# [Work required]
Repeat the lines below exactly as written, please, from the line with "19.12.2019 (99, 97)" to the line with "Baznīcu grāmatas (211, 314)", both lines included, and no others.
::: Supplied records
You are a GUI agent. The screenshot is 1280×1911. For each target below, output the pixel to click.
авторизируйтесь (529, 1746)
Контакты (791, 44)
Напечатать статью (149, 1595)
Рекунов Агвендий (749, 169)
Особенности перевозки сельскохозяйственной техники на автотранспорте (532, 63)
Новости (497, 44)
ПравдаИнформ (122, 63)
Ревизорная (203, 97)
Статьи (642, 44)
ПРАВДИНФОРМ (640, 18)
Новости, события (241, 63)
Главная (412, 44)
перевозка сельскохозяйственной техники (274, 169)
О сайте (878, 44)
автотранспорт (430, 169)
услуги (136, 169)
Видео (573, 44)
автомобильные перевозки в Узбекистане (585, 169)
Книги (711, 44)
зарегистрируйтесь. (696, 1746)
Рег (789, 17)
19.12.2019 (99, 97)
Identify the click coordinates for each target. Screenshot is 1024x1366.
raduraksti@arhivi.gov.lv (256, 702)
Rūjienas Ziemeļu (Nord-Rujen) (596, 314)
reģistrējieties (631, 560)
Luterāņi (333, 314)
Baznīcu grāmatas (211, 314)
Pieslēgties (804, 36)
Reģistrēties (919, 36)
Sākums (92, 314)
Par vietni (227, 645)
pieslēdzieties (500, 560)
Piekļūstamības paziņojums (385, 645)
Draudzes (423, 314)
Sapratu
::::::
::: Supplied records
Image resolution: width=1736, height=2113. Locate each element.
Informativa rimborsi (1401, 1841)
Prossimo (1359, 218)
::::::
# [Solution to this task]
19.12.2019 (99, 97)
Identify the click coordinates for each target. Screenshot is 1024x1366.
raduraksti@arhivi.gov.lv (256, 702)
Rūjienas Ziemeļu (Nord-Rujen) (596, 314)
reģistrējieties (631, 560)
Luterāņi (333, 314)
Baznīcu grāmatas (211, 314)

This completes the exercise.